Dann werden sie erst einmal in eine Lacke eingelegt, die die Fische "garen" soll. Diese Lacke wird wie folgt zubereitet:

Für einen halben Liter (reicht für ungefähr 10 Heringe) werden ein 3/4 Wasserglas voll Salz und fast eine komplette Flasche Essigessenz verwendet. Alles nach und nach miteinander verrühren, bis man eine klare Lacke erhält. Nach Möglichkeit NICHT durch die Nase atmen, der Essig ätzt doch ziemlich aber die Menge muss sein.

Nun die gewaschenen Heringe einlegen, Deckel drauf und kühl lagern. Man lässt sie entweder eine Nacht oder einen Tag darin liegen, etwas um die 12 Stunden.

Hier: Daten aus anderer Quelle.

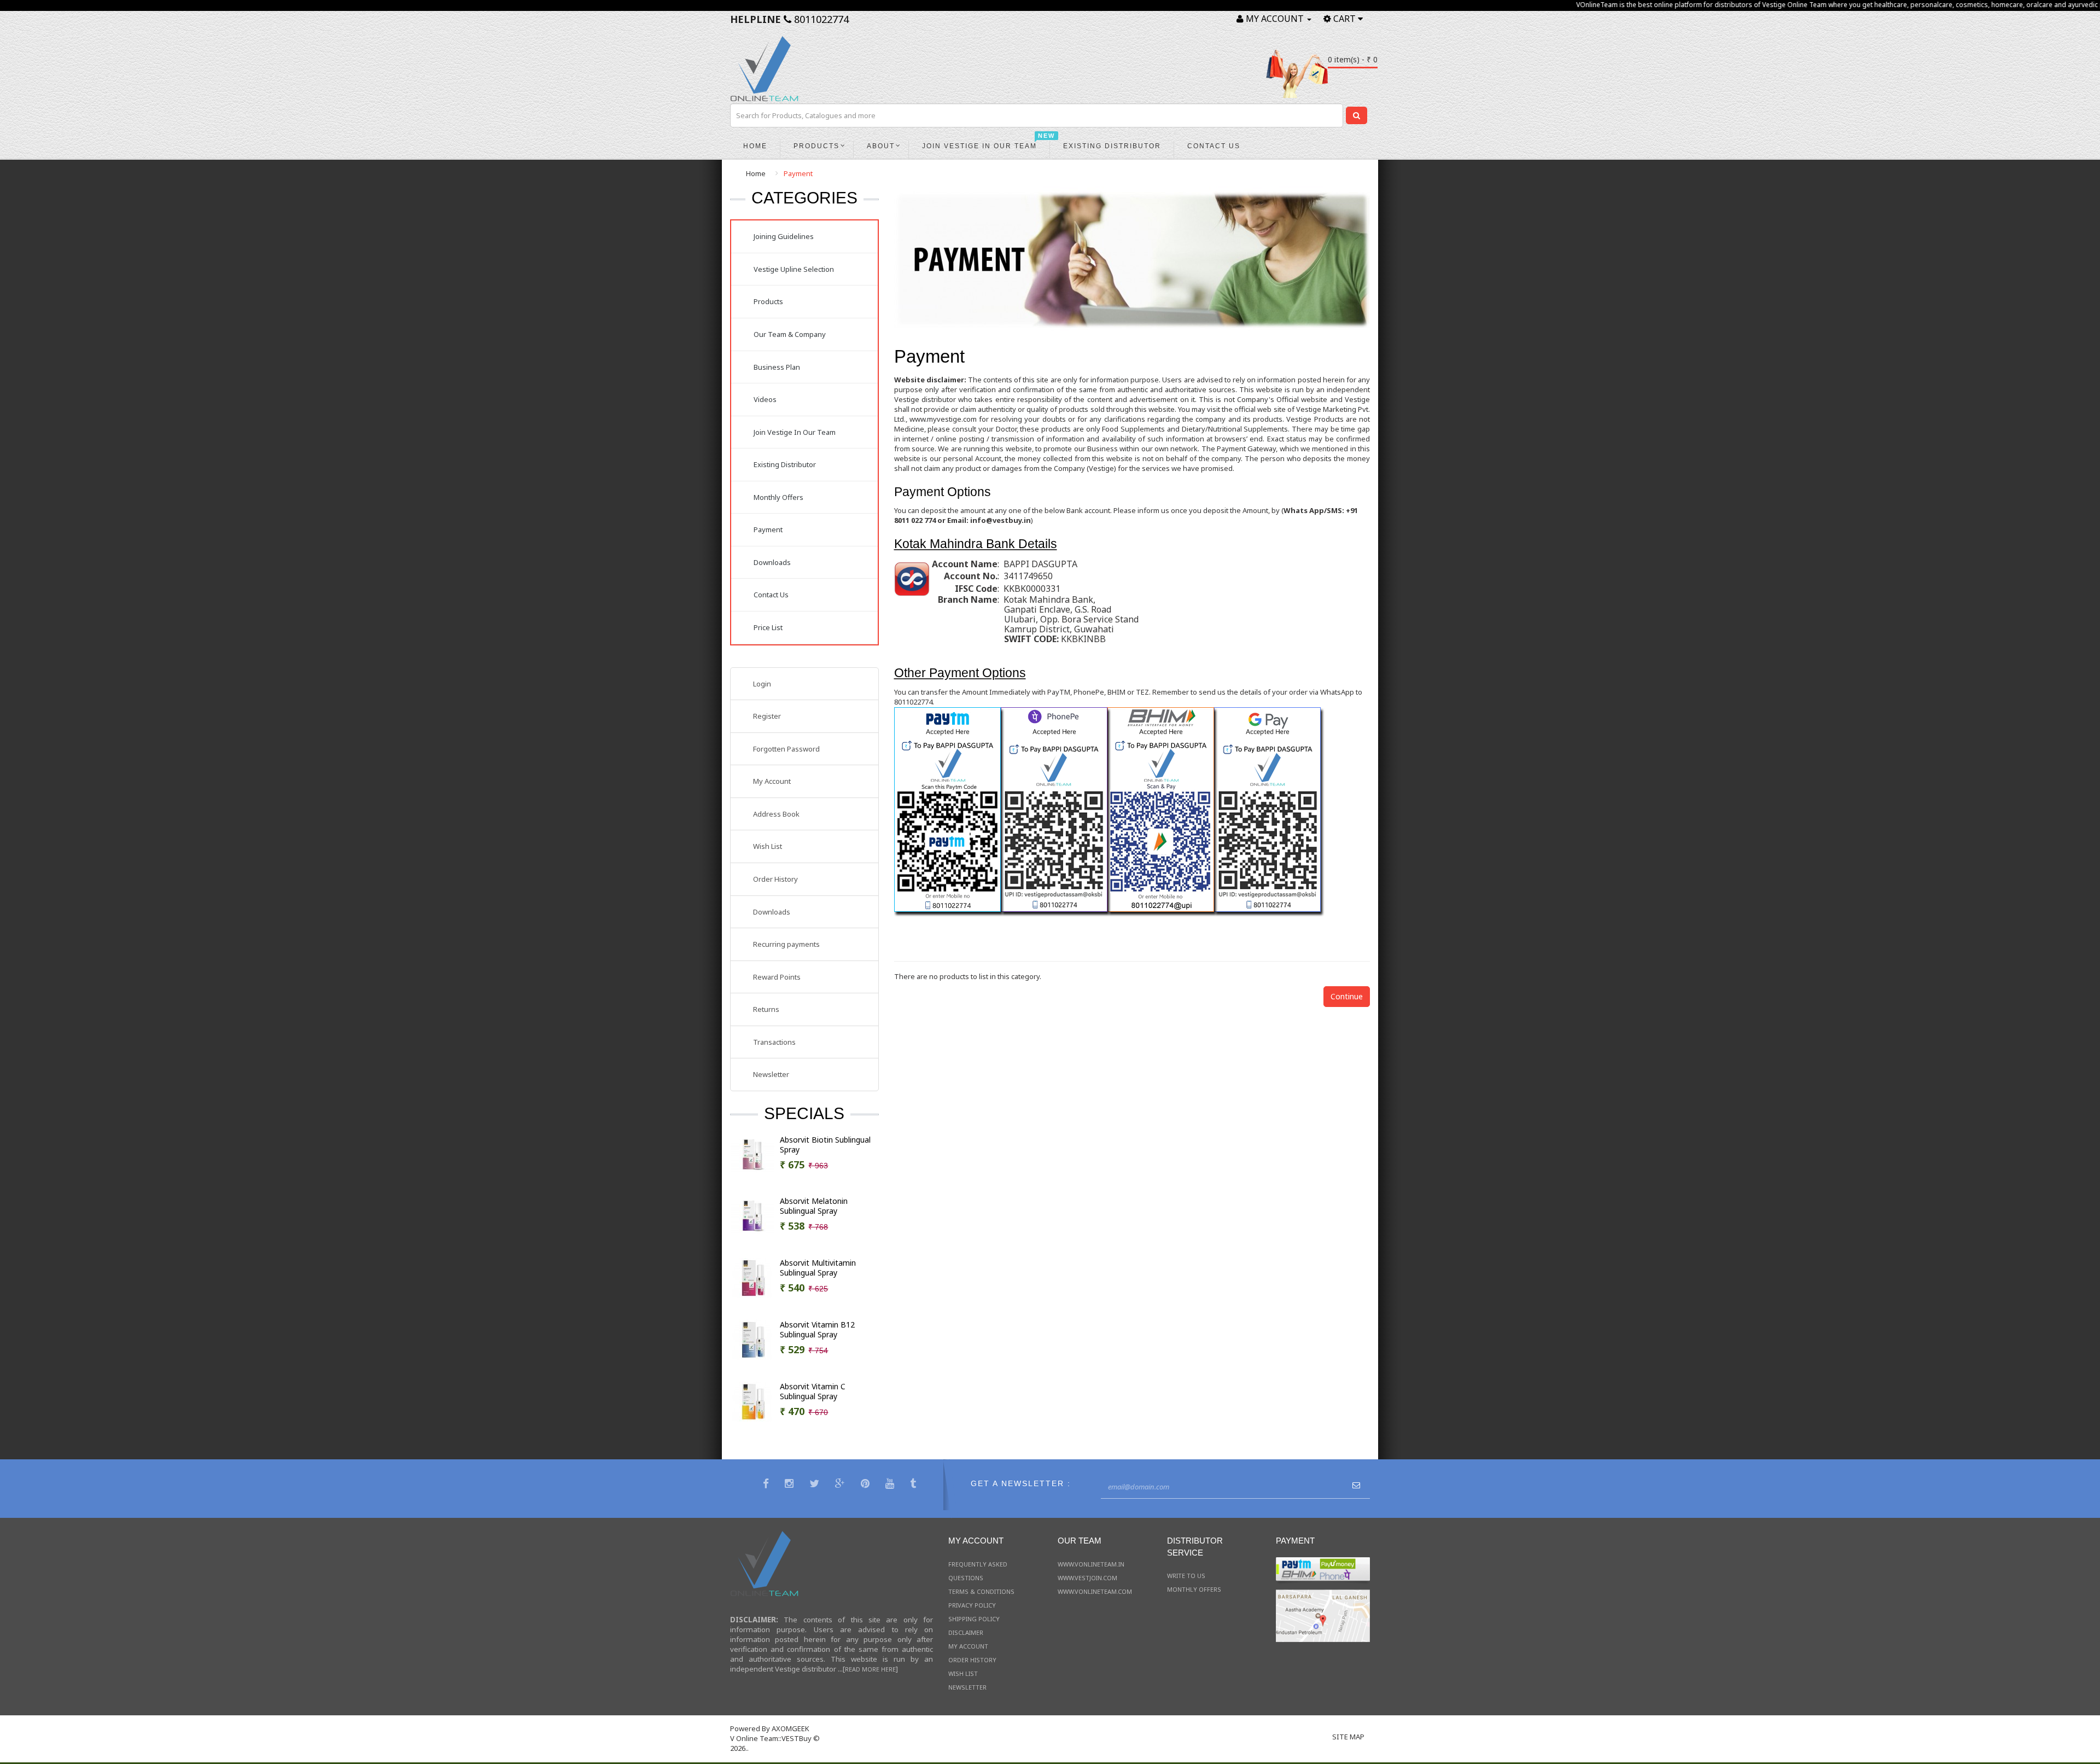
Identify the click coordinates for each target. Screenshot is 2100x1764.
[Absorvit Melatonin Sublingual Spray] (752, 1215)
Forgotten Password (786, 749)
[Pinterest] (866, 1485)
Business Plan (777, 367)
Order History (775, 879)
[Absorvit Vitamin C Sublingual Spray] (752, 1401)
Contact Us (771, 594)
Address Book (776, 814)
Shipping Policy (974, 1619)
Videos (765, 399)
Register (767, 716)
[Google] (841, 1485)
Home (756, 173)
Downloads (772, 562)
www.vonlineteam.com (1095, 1591)
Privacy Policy (972, 1605)
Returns (766, 1009)
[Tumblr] (914, 1485)
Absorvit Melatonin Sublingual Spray (814, 1206)
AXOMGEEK (790, 1728)
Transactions (774, 1042)
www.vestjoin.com (1087, 1578)
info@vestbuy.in (1000, 520)
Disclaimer (965, 1632)
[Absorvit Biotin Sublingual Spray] (752, 1154)
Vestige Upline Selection (794, 269)
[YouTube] (891, 1485)
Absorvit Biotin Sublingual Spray (825, 1145)
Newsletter (771, 1074)
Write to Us (1186, 1575)
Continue (1347, 996)
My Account (772, 781)
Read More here (870, 1669)
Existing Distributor (785, 464)
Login (762, 684)
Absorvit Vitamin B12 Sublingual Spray (817, 1330)
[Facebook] (767, 1485)
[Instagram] (790, 1485)
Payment (798, 173)
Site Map (1348, 1737)
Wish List (767, 846)
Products (768, 301)
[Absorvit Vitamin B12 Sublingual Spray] (752, 1339)
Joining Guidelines (784, 236)
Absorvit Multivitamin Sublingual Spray (818, 1268)
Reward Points (777, 977)
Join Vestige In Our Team (795, 432)
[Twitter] (816, 1485)
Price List (768, 627)
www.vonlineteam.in (1091, 1564)
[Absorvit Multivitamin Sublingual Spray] (752, 1277)
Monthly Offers (778, 497)
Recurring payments (786, 944)
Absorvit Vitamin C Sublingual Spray (812, 1391)
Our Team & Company (790, 334)
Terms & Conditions (981, 1591)
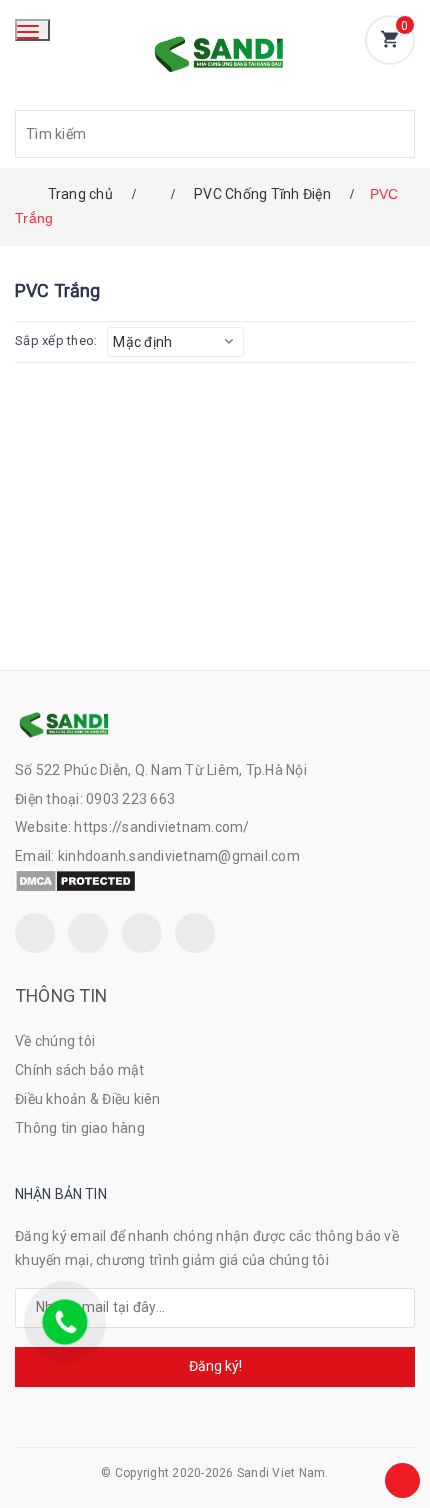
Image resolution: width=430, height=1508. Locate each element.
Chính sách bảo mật (80, 1070)
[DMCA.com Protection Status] (75, 880)
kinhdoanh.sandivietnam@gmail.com (179, 856)
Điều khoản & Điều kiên (88, 1099)
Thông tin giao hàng (80, 1128)
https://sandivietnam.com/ (161, 827)
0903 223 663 (130, 799)
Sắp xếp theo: (56, 340)
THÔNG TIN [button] (61, 995)
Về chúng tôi (55, 1041)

Nun müssen die Heringe von den Mittelgräter getrennt werden und sehr gründlich ausgewaschen werden. Das um die Mittelgräte herum noch rohes Fleisch ist, macht garnichts. Man sollte die Heringsfilets solange auswaschen, bis das zum Spülen verwendete Wasser nicht mehr trüb wird. Das kann unter Umständen bis zu 5 Waschbeckefüllungen fordern. Dies ist unabdinglich, da der Essig die Fische sonst auflösen würden und damit der starke Geschmack herausgeht.
Nach dem Auswaschen werden die Filets einfach in mundgerechte Happen geschnitten und in einen Sud eingelegt der so zubereitet wird:

Man nehme wieder einen halben Liter Wasser (für etwa 10 Heringe). Das wird in einem Topf erwärmt. Während des Erwärmens werden hinzugegeben:

- 2 bis 4 Rote Zwiebeln in viertel oder halbe Ringe geschnitten (variiert nach Geschmack und Größe)
- 5 bis 6 EL Rohrzucker (variiert nach Geschmack. Es kann auch normaler Zucker verwendet werden, aber Rohrzucker gibt einen besseren Geschmack)
- 2 bis 3 zerbröselte Loorbeerblätter
- 5 bis 6 Nelken
- 2 Wachholderbeeren

Das wird alles zusammen aufgekocht und etwa 10 Minuten geköchelt. Das ganze muss so richtig Zucklersüß sein und sollte eine möglichst rote Farbe haben. Wenn nuicht, dann sind es entweder zu wenig Zwiebeln oder zu viel Rohrzucker. Ich nehme deshalb auch schonmal ein Gemisch aus Rohr- Und normalem Zucker. 

Nach besagten 10 Minuten einfach von der Platte nehmen und abkühlen lassen. Wenn es nicht mehr dampft und sich gut anfassen lässt in eine Schüssel umfüllen, Heringsstücke hinein, Deckel drauf und etwa 3 Tage lang kühl lagern.

Man muss mit den Zutaten im Sud ausprobieren um genau den Punkt zu erwischen, was einem selbst am Besten schmeckt. Ich hab beim 4. Versuch genau meine Mischung gefunden, die davor waren aber auch lecker. Die Bestandteile des Suds kann man alle essen, bis auf die Nelken, Wacholderbeeren und Lorbeerblätter vielleicht. Außerdem kann man den Sud auch trinken wers will, macht aber einen seeehr vollen Bauch.

Viel Spaß und guten Hunger!


----------